Il problema è che questo avviene fino a un certo punto. Non abbiamo il disco della maturità, ma solo un buon successore del disco precedente, che era ugualmente tortuoso, complicato e sperimentale, ma possedeva anche un bel numero di colpi azzeccatissimi come, per dirne due, Cinestetica o La Spesa: brani che riuscivano efficaci nel coniugare melodia e avanguardia, con scarti dalla norma ben integrati, testi dotati di un piglio lirico e stralunato di grande impatto, e linee vocali memorabili. Qui gli elementi in questione ci sono tutti, ma in alcuni casi funzionano meno.
Cristiana, non a caso scelto come singolo, è il brano più easy-listening del mazzo, ma anche quello che meglio si avvicina al punto di fuoco in cui le varie caratteristiche dei Marta sui Tubi si amalgamano e si danno forza a vicenda. Basilisco ci dona calore folk e strutture sghembe con grazia, e Guinzaglio, sul versante più rumoroso, è un brano molto efficace: sono sicuro che diventerà un inno. Manca però un brano immediatamente riconoscibile e di grande impatto. Sul versante meno riuscito ci sono brani come Le cose più belle son quelle che durano poco, Camerieri o Muratury, che partono da una bella idea, ma la perdono dietro alla smania di dimostrarsi creativamente fin troppo dadaisti, fino all’auto-flagellazione. Tra questi due estremi navigano poi gli altri brani.

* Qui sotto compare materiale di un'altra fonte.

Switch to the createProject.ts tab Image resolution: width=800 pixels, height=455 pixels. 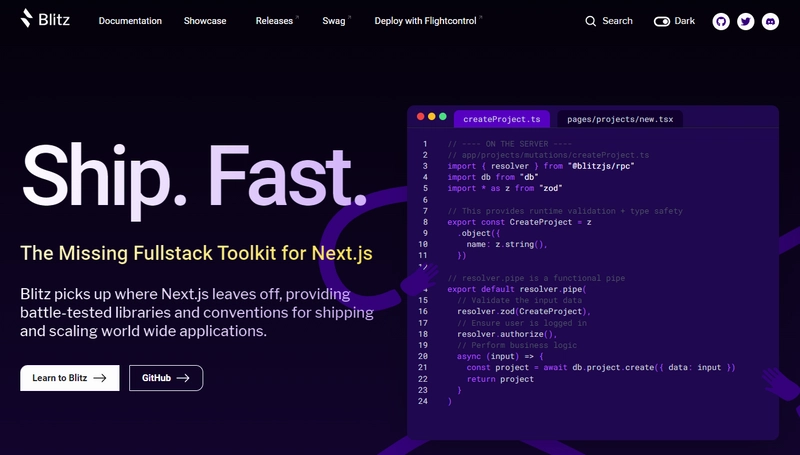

Per un gruppo che si è creato la propria etichetta discografica (la Tamburi Usati) proprio al fine di difendere la propria indipendenza da certi meccanismi, il desiderio di libertà creativa è un desiderio sacrosanto. E sono il primo a difenderlo. Ma nell’arte a volte serve anche la capacità di auto-imporsi dei limiti, soprattutto se le possibilità che si hanno nella propria faretra sono immense, e soprattutto se si è dimostrato di saper scrivere delle grandi canzoni. E forse la verità è che gli artisti bisogna solo lasciarli esprimere, e stare a guardare. Tuttavia mi scopro a pensare che Il Commissario, singolo uscito nel 2010 a supporto della colonna sonora della serie Romanzo Criminale, sia un brano emotivamente più efficace e coinvolgente di tanti altri brani presenti in questo quarto disco. Ma forse mi sbaglio, ecco. Forse dobbiamo solo lasciarli divertire.